Brano di testo:
----------------
Così la ragione qualifica l’uomo come tale, non importa che sia europeo, cinese o africano. Le nozioni-base della mente e del pensiero sono spontaneamente le stesse per tutti gli uomini. Non esistono dunque solo le culture, come credono gli occamisti, ma esiste anche, come c’insegna la Grecia insieme con la Bibbia,  la cultura, alla quale tutti devono accedere, quale che sia il popolo o la nazione alla quale appartiene.

Parlare quindi della cultura greco-romana come della cultura universale non vuol dire imporre una particolare cultura sulle altre, così come il somministrare un dato farmaco a un Africano non è far violenza all’Africano solo perchè quel farmaco è stato inventato in Europa o negli Stati uniti. Ciò peraltro non significa affatto smentire il valore dell’inculturazione; ma allora ci si riferisce a forme particolari di cultura che indubbiamente esistono e vanno rispettate; ma se ne può comprendere il valore e confrontarle tra di loro solo alla luce della cultura e della ragione, proprietà di ogni uomo come tale. È stolto occamismo credere che la diversità delle culture escluda la cultura come tale e che l’ammettere differenti livelli di cultura comporti un imperialismo di una cultura sulle altre.

Se il decreto conciliare Nostra aetate sottolinea l’importanza del fatto che cristiani, ebrei e musulmani adorano lo stesso unico vero Dio, Giovanni Paolo II per il tramite della CDF ricorderà che comunque il cristianesimo, tra tutte le religioni, è l’unica a possedere la pienezza della verità, essendo stato fondato ed essendo guidato dal Figlio di Dio.
----------------
Dati registrati:
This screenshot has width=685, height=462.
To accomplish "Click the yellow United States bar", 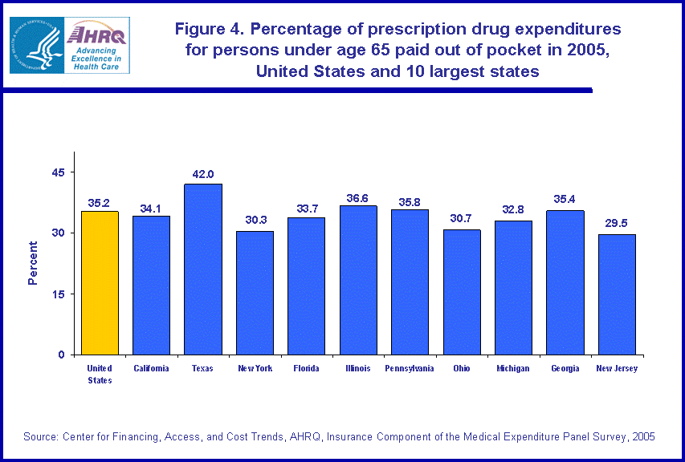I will click(x=100, y=282).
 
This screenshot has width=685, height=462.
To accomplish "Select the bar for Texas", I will click(x=202, y=269).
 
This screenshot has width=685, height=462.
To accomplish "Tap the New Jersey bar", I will click(x=617, y=294).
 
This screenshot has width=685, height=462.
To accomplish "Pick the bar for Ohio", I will click(x=462, y=292).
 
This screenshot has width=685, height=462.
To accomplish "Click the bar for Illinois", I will click(x=358, y=280).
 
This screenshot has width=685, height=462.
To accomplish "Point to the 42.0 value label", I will click(x=202, y=174).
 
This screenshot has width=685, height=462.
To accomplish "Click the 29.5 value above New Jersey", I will click(x=617, y=225).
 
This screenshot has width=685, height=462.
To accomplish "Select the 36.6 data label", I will click(x=358, y=196).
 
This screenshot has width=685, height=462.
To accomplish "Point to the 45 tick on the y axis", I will click(x=59, y=172).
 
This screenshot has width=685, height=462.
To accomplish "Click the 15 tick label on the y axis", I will click(x=59, y=294).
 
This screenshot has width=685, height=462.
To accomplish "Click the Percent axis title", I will click(x=33, y=263).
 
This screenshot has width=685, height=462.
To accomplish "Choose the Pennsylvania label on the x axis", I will click(x=410, y=369).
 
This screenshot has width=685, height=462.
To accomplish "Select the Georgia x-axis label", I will click(x=565, y=369).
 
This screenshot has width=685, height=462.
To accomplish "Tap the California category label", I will click(x=151, y=369).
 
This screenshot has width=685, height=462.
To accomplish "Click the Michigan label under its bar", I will click(x=513, y=369).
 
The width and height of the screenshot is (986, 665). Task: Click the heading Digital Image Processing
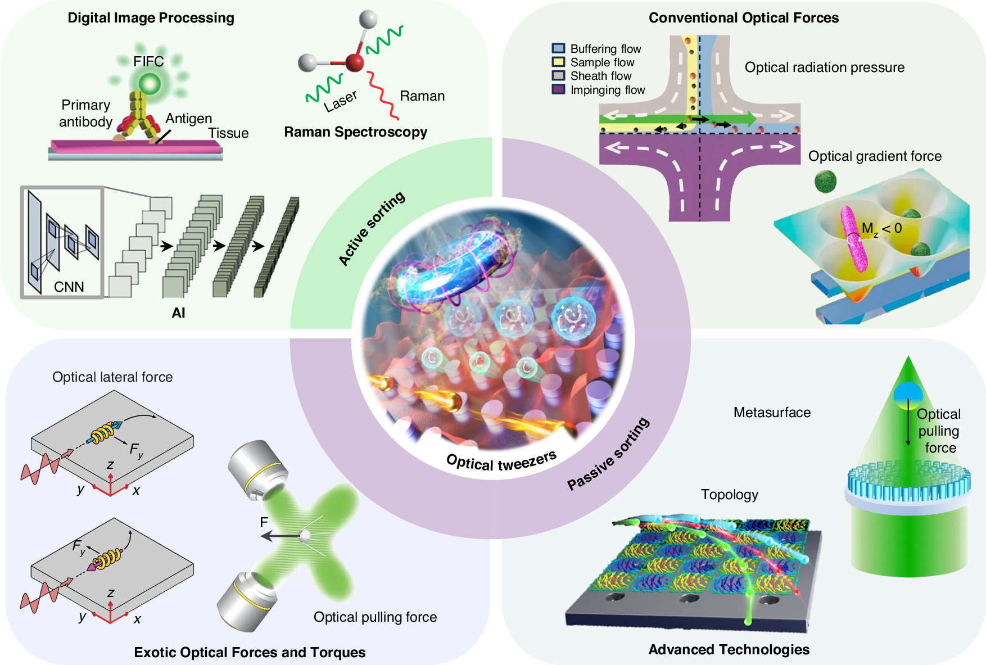tap(151, 18)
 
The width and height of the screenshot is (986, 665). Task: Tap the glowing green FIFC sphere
tap(150, 85)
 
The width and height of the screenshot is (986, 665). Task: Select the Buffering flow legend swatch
tap(558, 48)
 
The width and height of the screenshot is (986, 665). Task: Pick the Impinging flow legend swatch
tap(558, 89)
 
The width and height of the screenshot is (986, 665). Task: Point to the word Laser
tap(341, 101)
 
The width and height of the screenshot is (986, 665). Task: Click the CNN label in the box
tap(69, 287)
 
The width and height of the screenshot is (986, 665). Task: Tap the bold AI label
tap(178, 313)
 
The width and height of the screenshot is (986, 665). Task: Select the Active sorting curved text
tap(372, 228)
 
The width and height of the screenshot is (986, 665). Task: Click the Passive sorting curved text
tap(608, 454)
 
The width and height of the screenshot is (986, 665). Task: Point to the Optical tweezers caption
tap(501, 462)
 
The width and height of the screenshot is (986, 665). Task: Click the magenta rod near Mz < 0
tap(853, 239)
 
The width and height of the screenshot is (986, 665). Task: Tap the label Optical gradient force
tap(875, 156)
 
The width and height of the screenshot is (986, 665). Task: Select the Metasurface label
tap(772, 413)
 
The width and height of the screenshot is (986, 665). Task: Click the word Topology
tap(729, 495)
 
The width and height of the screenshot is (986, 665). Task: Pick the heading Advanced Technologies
tap(729, 650)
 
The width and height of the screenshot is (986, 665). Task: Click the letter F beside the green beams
tap(264, 522)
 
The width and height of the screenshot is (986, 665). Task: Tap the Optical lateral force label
tap(112, 377)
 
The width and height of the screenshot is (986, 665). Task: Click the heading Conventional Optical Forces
tap(743, 18)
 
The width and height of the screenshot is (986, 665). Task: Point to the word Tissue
tap(228, 133)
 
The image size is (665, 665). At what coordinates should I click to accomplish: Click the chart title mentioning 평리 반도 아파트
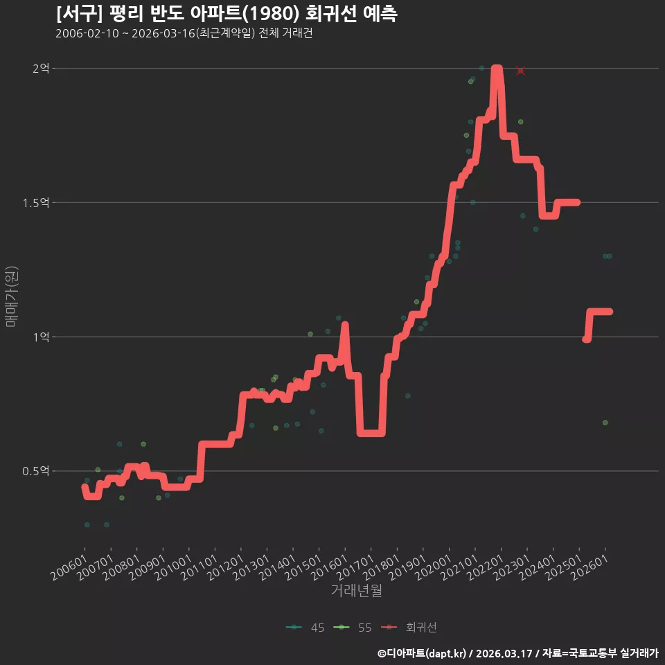pyautogui.click(x=227, y=14)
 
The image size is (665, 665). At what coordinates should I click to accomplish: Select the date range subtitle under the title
pyautogui.click(x=184, y=33)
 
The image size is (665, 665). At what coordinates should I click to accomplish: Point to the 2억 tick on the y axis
pyautogui.click(x=41, y=68)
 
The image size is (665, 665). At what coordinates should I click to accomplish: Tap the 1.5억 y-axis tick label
pyautogui.click(x=36, y=203)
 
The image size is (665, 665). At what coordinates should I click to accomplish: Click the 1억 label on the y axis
pyautogui.click(x=41, y=337)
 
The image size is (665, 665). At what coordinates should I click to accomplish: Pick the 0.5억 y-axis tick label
pyautogui.click(x=36, y=471)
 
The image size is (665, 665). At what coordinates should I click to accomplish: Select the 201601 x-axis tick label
pyautogui.click(x=330, y=567)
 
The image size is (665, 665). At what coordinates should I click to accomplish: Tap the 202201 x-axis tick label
pyautogui.click(x=486, y=567)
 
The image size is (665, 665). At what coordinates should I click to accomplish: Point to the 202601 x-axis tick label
pyautogui.click(x=590, y=567)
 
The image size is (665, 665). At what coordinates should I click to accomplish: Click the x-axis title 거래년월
pyautogui.click(x=356, y=590)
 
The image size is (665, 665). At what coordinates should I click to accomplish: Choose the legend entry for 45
pyautogui.click(x=305, y=628)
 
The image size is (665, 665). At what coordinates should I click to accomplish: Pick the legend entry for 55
pyautogui.click(x=353, y=628)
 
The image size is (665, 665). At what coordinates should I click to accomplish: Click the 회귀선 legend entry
pyautogui.click(x=409, y=628)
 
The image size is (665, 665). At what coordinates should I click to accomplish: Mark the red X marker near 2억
pyautogui.click(x=521, y=71)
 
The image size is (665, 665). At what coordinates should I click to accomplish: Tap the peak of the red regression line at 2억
pyautogui.click(x=497, y=68)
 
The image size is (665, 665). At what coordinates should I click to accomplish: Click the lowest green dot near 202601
pyautogui.click(x=605, y=423)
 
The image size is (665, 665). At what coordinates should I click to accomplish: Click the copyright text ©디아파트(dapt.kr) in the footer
pyautogui.click(x=422, y=653)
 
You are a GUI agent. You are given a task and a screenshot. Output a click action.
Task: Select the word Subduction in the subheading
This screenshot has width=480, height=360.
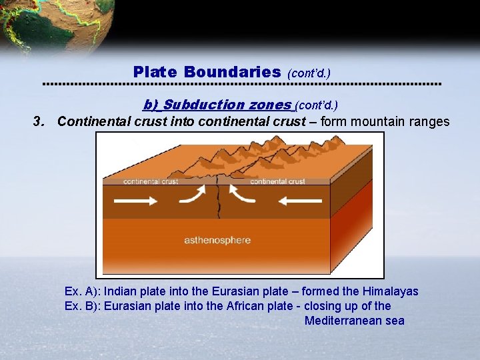204,105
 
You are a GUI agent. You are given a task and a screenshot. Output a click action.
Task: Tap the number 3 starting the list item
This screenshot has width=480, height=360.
38,121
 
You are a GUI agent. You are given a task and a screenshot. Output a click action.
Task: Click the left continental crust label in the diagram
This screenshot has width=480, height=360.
150,181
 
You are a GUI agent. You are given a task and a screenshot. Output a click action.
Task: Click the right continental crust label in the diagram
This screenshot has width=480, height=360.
277,181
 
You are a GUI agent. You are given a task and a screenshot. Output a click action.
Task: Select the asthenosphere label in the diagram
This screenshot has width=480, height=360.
217,240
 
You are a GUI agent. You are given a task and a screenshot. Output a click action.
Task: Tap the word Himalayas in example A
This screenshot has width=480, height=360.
391,291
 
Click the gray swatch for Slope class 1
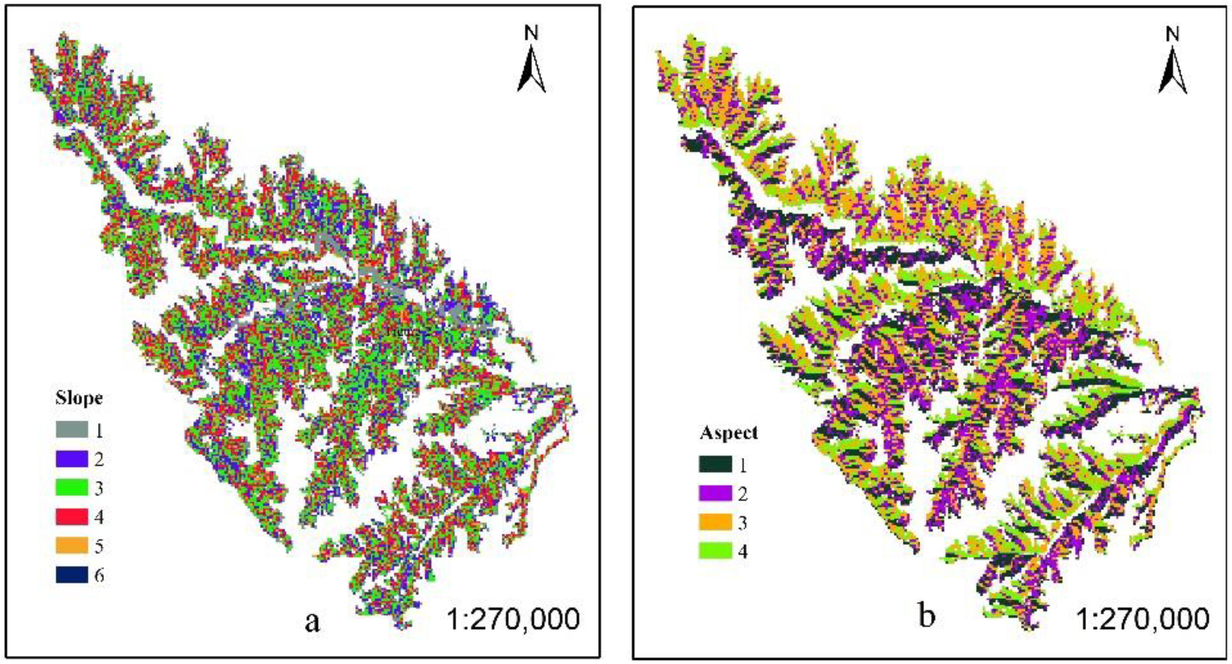tap(72, 429)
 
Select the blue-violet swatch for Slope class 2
tap(72, 458)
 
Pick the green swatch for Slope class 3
tap(72, 487)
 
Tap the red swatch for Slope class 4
tap(72, 517)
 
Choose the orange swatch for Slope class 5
tap(72, 545)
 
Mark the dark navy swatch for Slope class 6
tap(72, 575)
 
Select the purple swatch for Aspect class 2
tap(715, 494)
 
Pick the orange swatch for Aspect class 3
tap(715, 522)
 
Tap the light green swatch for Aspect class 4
tap(715, 551)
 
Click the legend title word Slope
tap(79, 398)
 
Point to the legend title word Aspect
tap(728, 433)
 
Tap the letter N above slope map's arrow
tap(531, 33)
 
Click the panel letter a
tap(312, 621)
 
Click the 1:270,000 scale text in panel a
tap(513, 619)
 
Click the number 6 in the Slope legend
tap(99, 575)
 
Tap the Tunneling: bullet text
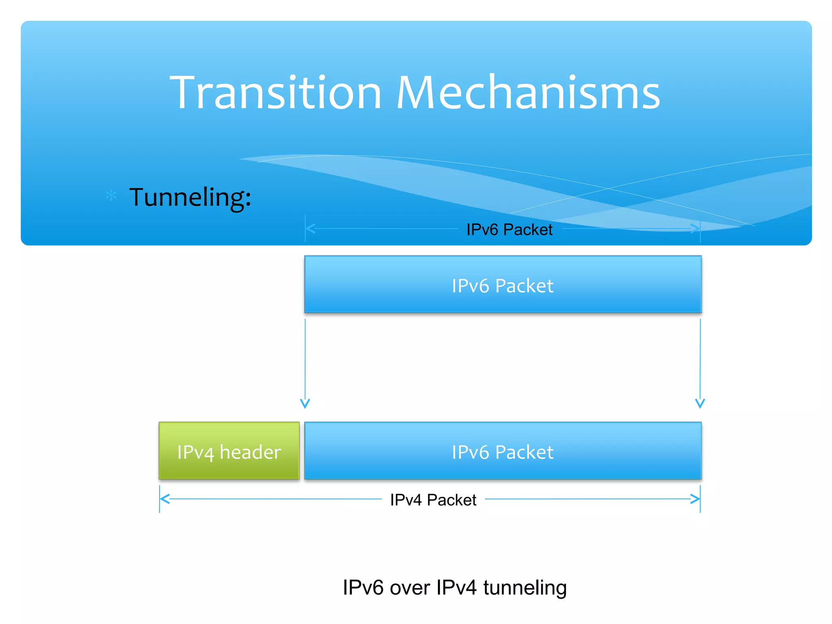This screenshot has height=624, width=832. (190, 197)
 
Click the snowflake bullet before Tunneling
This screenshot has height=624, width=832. (111, 195)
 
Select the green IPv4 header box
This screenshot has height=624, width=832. (229, 451)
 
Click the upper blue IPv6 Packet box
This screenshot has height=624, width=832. (503, 284)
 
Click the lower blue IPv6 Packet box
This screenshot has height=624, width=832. (503, 451)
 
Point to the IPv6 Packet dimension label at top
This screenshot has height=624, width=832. (509, 230)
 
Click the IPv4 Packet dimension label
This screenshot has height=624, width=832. (433, 500)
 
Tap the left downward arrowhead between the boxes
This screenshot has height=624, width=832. (305, 403)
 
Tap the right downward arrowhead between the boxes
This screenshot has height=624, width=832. (700, 403)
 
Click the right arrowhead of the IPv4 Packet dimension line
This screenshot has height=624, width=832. (696, 499)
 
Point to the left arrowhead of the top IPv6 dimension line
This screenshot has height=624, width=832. (310, 228)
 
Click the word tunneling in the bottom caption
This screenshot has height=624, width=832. (525, 588)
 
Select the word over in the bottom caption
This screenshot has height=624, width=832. (410, 588)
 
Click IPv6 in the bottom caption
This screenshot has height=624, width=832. (363, 588)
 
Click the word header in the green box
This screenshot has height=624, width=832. (250, 452)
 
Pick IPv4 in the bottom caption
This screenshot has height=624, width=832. (456, 588)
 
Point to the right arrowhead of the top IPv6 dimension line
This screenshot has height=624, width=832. (696, 228)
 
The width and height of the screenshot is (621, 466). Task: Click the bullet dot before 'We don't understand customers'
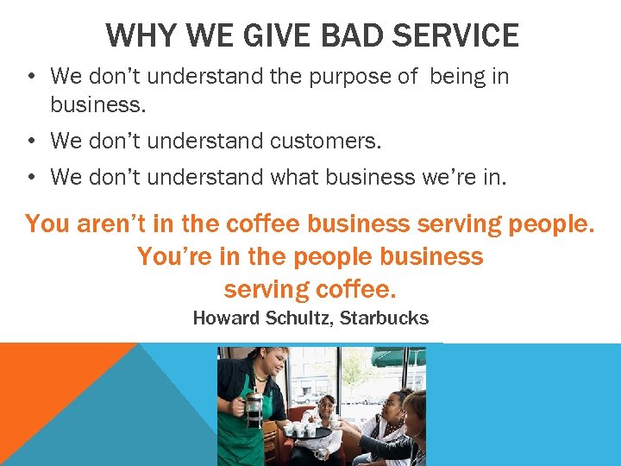pos(30,140)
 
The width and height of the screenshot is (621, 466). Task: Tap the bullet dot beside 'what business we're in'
pos(30,178)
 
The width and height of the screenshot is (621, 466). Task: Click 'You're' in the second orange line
pos(173,256)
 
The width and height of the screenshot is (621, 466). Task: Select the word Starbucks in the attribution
pos(384,318)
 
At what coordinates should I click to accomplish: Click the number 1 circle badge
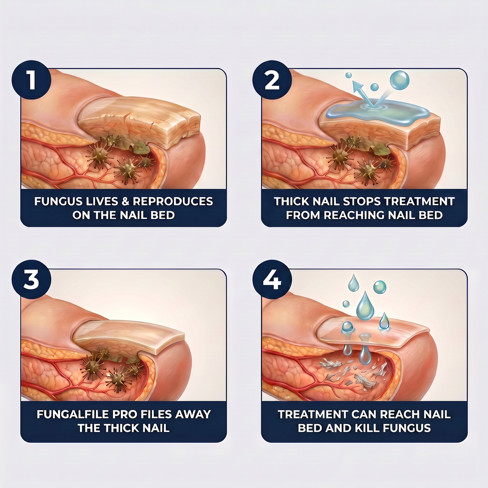point(31,80)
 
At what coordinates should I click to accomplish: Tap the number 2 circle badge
point(272,80)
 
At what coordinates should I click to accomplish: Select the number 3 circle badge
point(31,279)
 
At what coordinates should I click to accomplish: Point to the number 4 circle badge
point(272,279)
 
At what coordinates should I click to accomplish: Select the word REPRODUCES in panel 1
point(173,201)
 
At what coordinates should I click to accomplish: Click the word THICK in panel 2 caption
point(292,201)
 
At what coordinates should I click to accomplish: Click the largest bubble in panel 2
point(400,80)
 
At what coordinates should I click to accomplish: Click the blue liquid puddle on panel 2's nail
point(377,113)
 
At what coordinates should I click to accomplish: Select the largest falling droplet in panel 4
point(365,305)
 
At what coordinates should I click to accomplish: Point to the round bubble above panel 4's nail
----------------
Scopo del compito: Prosegui il brano su ragione, cultura universale e religioni a partire dalla sua ultima frase. Le righe registrate non servono per questo compito.

Risultato prodotto:
Come ho già detto, il Concilio Vaticano I affrontò e risolse una volta per tutte in forma dogmatica il tormentatissimo problema provocato dai protestanti, del rapporto ragione-fede, delimitando da una parre la natura, il potere e i limiti della ragione rispetto alla fede, del rapporto fra ragione e fede, dopo tre secoli durante i quali, a cominciare da Cartesio per passare a Kant e, per arrivare ad Hegel i filosofi idealisti si erano arrabattati attorno alla questione del potere della ragione senza cavare un ragno dal buco dissolvendo il potere della fede  col fare della ragione un idolo e nel contempo  provocando reazioni scomposte ed istintuali, emotiviste ed irrazionaliste fino ad arrivare al volontarismo delirante di Nietzsche

San Giovanni XXIII

Con San Giovanni XXIII assistiamo a una svolta nello stile pastorale dei Papi del secolo scorso. Un modo nuovo di affrontare il mondo moderno. Abbiamo anzi un nuovo concetto di mondo moderno. Parlando dei moderni non ci è più consentito di intendere con questa parola i cartesiani e i loro epigoni idealisti. La modernità è un ampio e diversificato complesso non privo di contrasti, di dottrine, idee, tendenze, teorie, posizioni, quali giuste, quali sbagliate, quali compatibili, quali incompatibili col cristianesimo, quali assumibili, quali non accettabili. Adesso i Papi, senza evitare del tutto le condanne e gli avvertimenti, insistono soprattutto nell’indicarci che cosa c’è di buono nel mondo moderno, nella modernità, negli autori contemporanei, anche non cattolici, anche non cristiani, anche non credenti.

Oggi siamo chiamati a seguire i Papi propositivi, senza per questo dimenticare i Papi combattenti del Concilio di Trento fino al Vaticano I. Data la loro fragilità umana, benché Vicari di Cristo, non si esclude che nei combattenti a volte possa eccedere la polemica, così come nei propostivi il contatto col mondo può essere troppo ottimistico o indulgente.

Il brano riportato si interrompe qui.